What are some of the factors that distinguish the human mind from other creatures’ brains? What makes us human?
Scientists will tell you it’s the prefrontal cortex, which is over-developed in humans relative to every other species. We think of it as the seat of reason, of planning, of executive control, working memory, problem-solving and metacognition, due to introspection.
For example, what we were just talking about is the idea that you can reason your way through to what might happen next. So if you did something, you can run an internal stimulation of the world going forward from that, and then pick the best course of action, and then reflect on your capacity to do that, or reflect on your capacity to act in the world in a rational and goal-directed manner. Those abilities are, we think, more developed in humans relative to other species. We also are the only species that has language in a true syntactical format. We can teach chimps and gorillas to use symbolic reasoning, but they don't ever quite learn syntax, or at least not like we can use it. I don't know whether languages are a factor in making us human, but it certainly is something that makes us stand apart from other species.

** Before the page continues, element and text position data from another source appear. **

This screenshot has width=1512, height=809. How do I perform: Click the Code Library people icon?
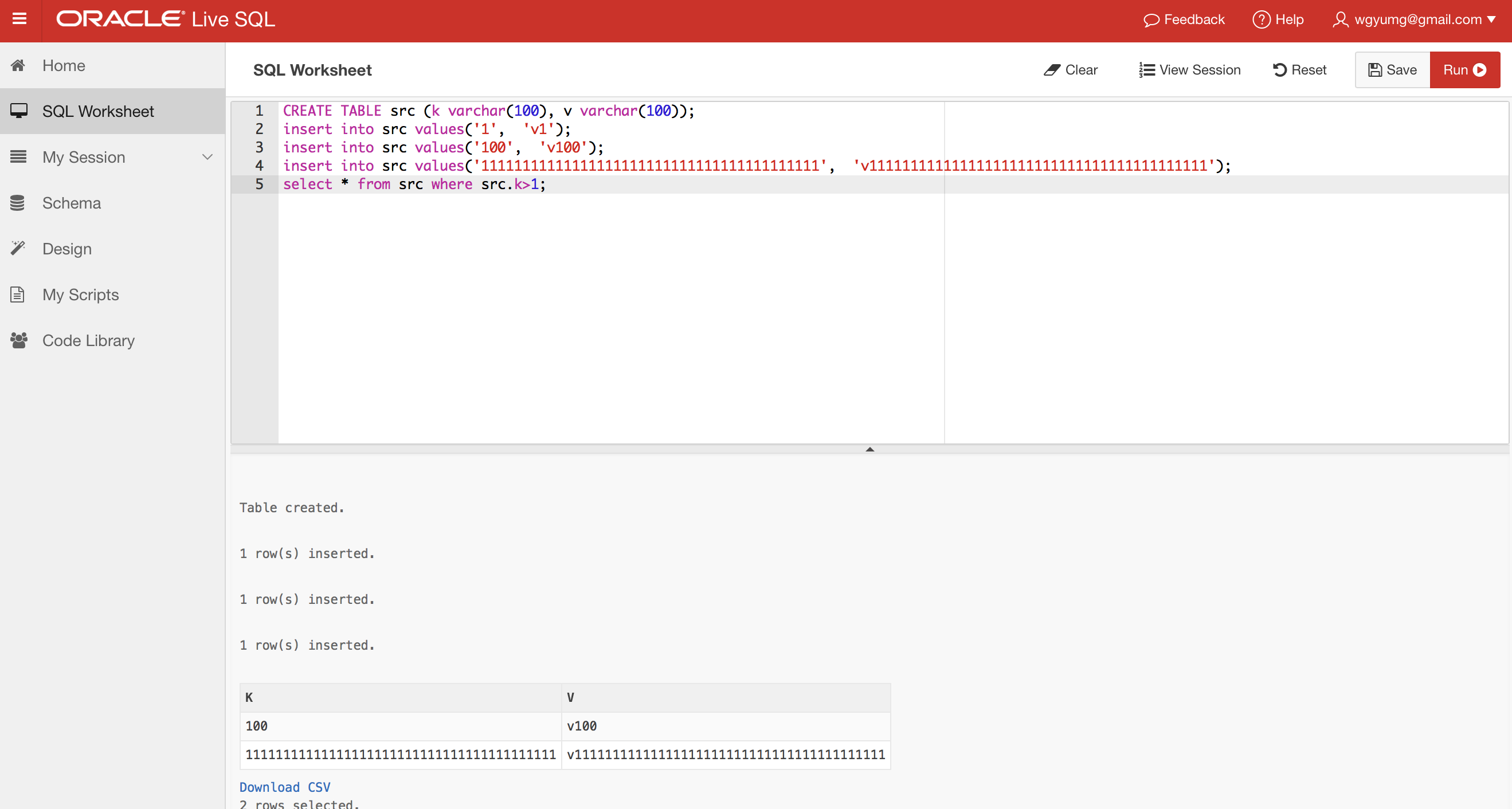click(x=18, y=340)
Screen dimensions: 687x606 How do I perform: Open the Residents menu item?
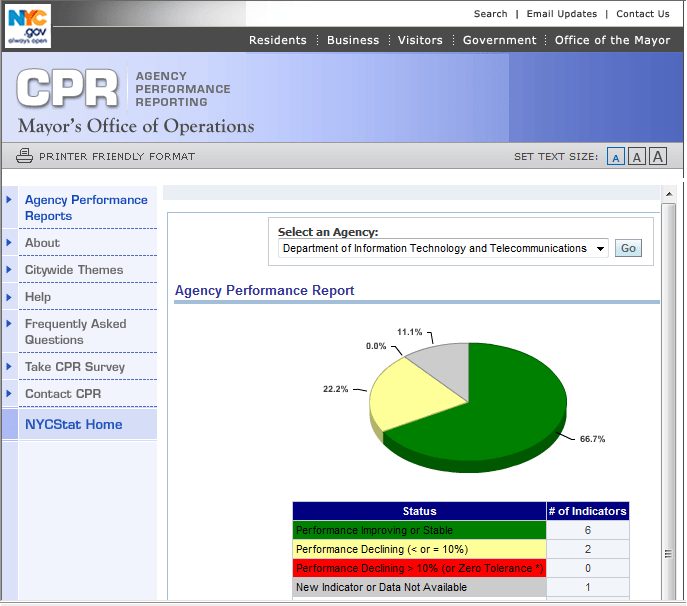pos(277,40)
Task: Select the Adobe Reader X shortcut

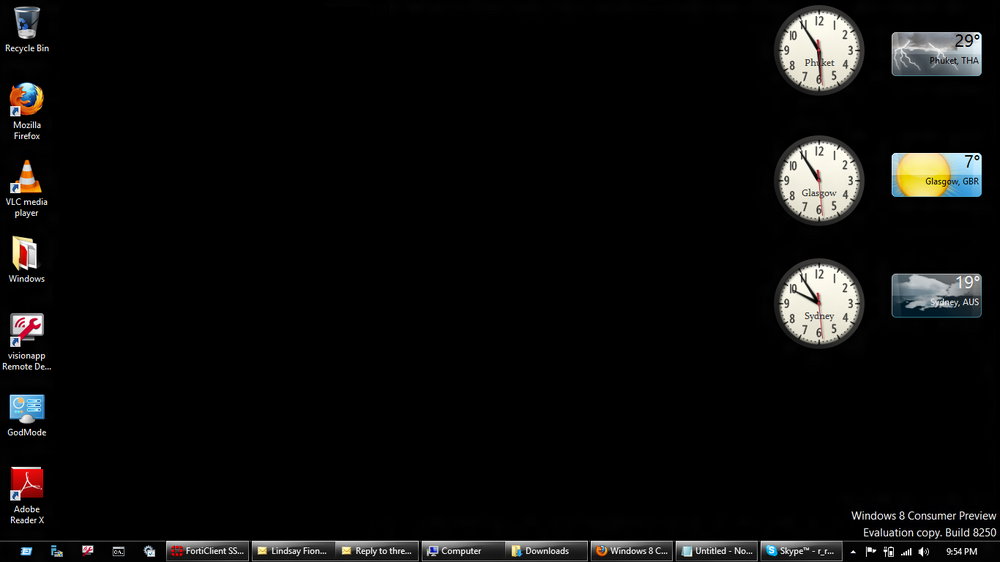Action: [27, 496]
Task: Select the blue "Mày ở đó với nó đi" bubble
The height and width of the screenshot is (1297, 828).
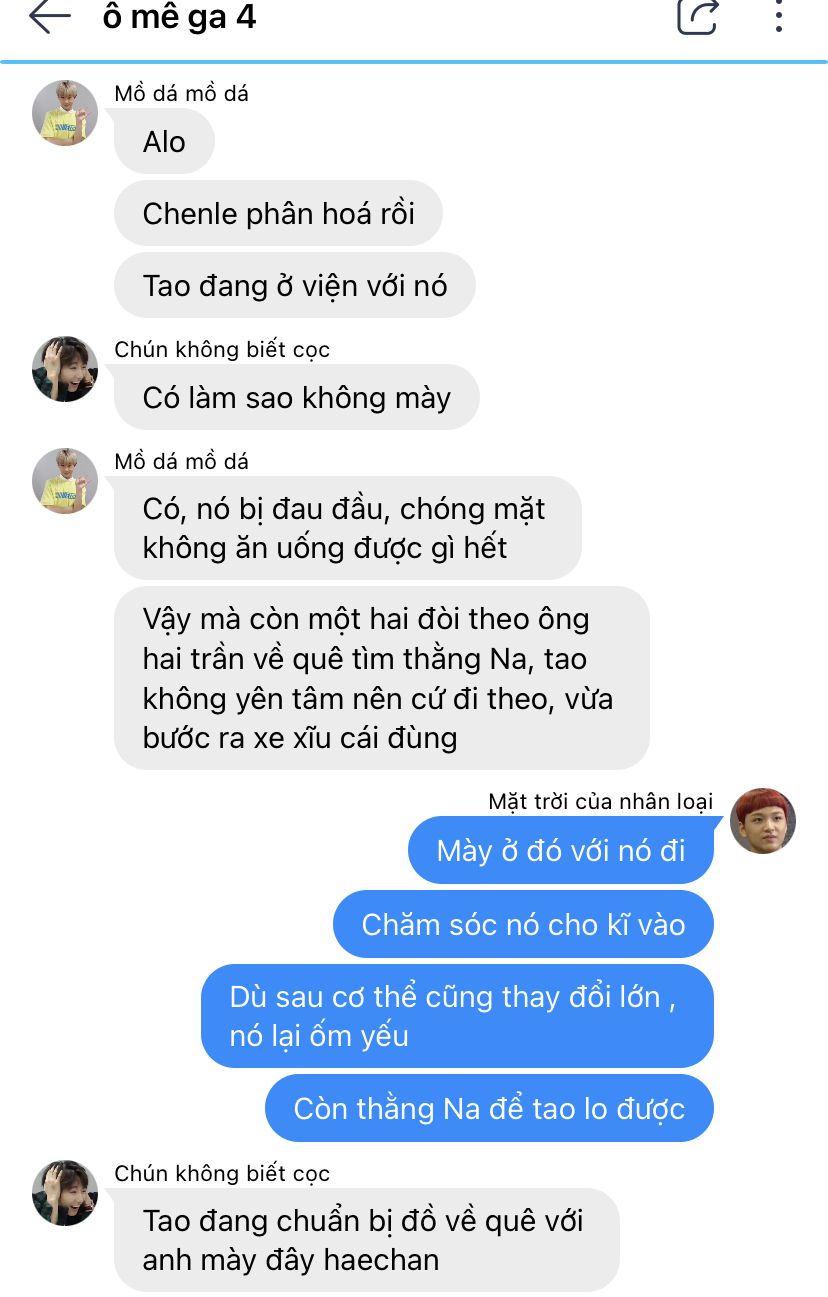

It’s a busy enough life being a professor. Why did you determine to take on doing the work involved with the Neuromatch Academy?
Because I think it is important. I get a little time every year that I can spend on volunteering. As a member of the UC system, you have to fill out a conflict-of-commitment form every year about how you spend your off time, basically in activities that are related to your job. You have a little allotment of time that you can fill every year, and this feels like the most important way I can spend those hours.